I was raised in a Christian home, indoctrinated if you will. I never really believed in places like heaven or hell, even as a Christian. I've been deconverted for about four years, and have identified myself as an atheist for about two of those years. I'm not a 'hard-lined' atheist per se, but the concept of an after life never brought me any comfort when I dealt with a friend's death from cancer, or an uncle who died suddenly in a car wreck. The idea of an afterlife always seemed at best presumptuous, at worst a flat out lie.
''He's going to a better place,'' just seems like such a cop out when it comes to grief, and mourning.
My grandmother is dying, she is in hospice care now. She means a lot to me, she always believed in me. I'm close to her, and I want to pray for her, but don't know what to say as an atheist. Can an atheist pray for a dying person? I don't know. If a god exists, would he hear me? Would he be mad at me for turning my back on him?

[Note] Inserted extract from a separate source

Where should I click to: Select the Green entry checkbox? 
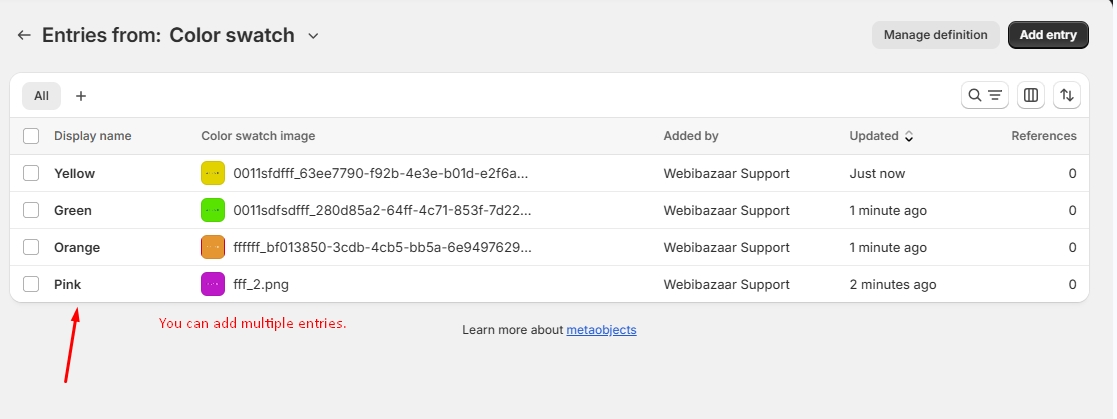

I'm an atheist, but I'm open to the idea that 'something' somewhere...might exist...beyond this universe. I wanted to ask the atheists here, how do you process situations like this? Death? Calamity? Suffering?
I'm of the belief that we should do away with funerals, and instead have parties that are a celebration of life for the person you love. I have been crying off and on for weeks over this, and why? I guess death marks a transition for us too. We are losing someone we dearly love and I want my grandmother to be out of her pain, that she has been suffering in for a few years now. So is it selfish to not want her to go?
And suppose there is no heaven, the finality of that hits home that I will never see her again.
How to process all of this an atheist, is the question.